**Work instructions:**
**1.** In the KDB thread, which keyword does the reply use in place of select?
**2.** Name every color word that appears in the two example strings in the KDB thread.
**3.** Please return the portion of the KDB thread starting with "but that returns" and going on through "for any help.", copied word for word.

I'm new in KDB and struggling with creating a query. Will appreciate any help.
I have a table of strings and need to get the count of all specific substrings across all strings in the table.
So, let's assume that I have strings:
[
string1: Apple is green, cherry is red,
string2: Ququmber is green, banana is yellow
]
and I want to get a count of "Apple" and "green" across all substrings. My desired result is to have a grouping like so:
{
Apple: 1,
green: 2
}
But, unfortunately, I have no idea how to make such a grouping. I have already figured out how to get strings that contain at least one of the needed substrings:
"select count(text) from data where any text like/: (\"*$Apple*\";\"*$green*\")"
but that returns me the cumulative result of all found strings for Apple and green without any grouping:
{
text: 3
}
which does not allow differentiating the amount of each particular substring.
I will be really thankful for any help.
Instead of using a where clause with an any
, you can put the like/:
in the select phrase to get a nested list of booleans where each list represents the matches for one search string. Then you can just sum
these to get the total matches for each search string. I've used an exec
here rather than a select
as I suspect that output will be more useful:
q)t:([] text:("Apple is green, cherry is red,";"Ququmber is green, banana is yellow"))
q)exec sum each text like/:("*Apple*";"*green*") from t
1 2i

**Raw data:**
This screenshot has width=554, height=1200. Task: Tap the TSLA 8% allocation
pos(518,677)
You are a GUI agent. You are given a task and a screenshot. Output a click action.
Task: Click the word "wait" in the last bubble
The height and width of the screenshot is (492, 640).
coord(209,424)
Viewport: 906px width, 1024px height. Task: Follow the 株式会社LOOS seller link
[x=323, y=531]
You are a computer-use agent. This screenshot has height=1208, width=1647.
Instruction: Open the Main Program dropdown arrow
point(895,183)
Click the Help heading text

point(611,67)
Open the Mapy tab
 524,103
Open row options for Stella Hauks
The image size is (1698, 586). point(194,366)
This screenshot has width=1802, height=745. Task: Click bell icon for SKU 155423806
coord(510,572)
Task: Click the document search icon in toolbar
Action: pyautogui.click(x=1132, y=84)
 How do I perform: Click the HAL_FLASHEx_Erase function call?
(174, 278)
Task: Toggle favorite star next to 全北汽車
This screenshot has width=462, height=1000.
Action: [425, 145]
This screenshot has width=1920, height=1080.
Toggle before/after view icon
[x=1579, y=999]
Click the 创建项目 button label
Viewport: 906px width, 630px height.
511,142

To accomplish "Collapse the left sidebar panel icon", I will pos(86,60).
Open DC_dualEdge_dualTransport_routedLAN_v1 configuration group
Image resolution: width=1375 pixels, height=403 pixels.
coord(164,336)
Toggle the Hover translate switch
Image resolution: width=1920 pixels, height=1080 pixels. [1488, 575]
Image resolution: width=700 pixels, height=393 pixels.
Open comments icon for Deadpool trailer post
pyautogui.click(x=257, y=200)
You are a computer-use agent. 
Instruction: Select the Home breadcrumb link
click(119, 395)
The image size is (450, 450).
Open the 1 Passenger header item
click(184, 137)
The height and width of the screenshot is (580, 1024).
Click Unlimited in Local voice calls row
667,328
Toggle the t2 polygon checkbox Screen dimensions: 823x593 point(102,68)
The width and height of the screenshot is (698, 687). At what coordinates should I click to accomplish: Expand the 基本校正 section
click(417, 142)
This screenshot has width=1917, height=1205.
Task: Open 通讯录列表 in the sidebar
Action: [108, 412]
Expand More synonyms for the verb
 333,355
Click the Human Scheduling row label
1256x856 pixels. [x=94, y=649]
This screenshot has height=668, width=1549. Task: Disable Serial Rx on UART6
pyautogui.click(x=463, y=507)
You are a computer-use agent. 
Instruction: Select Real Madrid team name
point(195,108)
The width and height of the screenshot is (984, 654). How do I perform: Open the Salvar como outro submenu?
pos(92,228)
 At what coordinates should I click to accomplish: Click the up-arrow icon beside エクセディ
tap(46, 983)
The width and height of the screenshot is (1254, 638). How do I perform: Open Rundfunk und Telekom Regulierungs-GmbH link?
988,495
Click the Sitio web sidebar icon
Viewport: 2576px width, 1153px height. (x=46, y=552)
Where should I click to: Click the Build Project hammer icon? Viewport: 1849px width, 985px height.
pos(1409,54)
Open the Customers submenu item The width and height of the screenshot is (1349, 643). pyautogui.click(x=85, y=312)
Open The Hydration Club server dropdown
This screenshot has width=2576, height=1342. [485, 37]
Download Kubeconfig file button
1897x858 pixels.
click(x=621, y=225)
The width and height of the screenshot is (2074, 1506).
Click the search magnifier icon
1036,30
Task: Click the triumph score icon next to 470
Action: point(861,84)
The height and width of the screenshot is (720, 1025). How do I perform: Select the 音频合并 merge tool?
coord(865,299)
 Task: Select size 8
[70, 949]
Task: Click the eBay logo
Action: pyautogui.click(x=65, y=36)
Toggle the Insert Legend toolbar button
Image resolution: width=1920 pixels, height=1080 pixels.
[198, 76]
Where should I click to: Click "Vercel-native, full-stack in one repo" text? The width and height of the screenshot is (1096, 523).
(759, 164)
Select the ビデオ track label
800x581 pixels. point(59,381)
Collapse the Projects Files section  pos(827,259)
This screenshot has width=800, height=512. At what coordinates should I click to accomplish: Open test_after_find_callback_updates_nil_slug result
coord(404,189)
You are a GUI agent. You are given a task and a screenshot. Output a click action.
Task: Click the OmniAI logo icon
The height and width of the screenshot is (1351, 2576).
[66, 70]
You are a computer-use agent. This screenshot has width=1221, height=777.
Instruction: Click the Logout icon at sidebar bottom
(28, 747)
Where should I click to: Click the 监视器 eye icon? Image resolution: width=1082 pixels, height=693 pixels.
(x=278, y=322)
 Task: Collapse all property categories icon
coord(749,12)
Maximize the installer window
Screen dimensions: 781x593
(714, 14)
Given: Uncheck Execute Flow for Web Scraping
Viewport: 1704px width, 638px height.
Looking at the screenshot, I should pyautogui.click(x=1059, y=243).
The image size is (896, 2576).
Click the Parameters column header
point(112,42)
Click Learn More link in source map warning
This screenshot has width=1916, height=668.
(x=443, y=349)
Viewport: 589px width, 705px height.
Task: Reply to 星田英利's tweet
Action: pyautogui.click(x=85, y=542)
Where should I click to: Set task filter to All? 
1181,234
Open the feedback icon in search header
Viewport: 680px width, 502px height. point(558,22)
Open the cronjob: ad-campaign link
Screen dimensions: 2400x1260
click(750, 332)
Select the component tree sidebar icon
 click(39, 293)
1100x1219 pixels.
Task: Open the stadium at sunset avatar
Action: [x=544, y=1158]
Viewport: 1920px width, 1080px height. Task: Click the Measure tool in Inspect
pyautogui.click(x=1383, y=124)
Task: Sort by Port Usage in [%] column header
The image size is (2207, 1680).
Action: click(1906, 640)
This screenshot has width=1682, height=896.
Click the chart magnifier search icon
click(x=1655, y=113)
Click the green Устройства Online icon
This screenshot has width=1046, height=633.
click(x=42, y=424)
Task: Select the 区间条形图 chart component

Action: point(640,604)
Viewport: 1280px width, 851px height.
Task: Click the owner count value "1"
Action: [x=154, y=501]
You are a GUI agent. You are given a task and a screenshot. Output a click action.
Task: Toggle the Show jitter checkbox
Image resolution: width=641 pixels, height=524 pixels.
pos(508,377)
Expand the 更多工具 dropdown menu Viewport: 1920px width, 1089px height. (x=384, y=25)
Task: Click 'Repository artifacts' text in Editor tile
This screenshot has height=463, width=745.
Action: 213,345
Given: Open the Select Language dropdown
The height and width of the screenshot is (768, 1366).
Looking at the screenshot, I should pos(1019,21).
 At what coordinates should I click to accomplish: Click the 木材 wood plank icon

**Solutions per task:**
**1.** exec

**2.** green, red, yellow

**3.**
but that returns me the cumulative result of all found strings for Apple and green without any grouping:
{
text: 3
}
which does not allow differentiating the amount of each particular substring.
I will be really thankful for any help.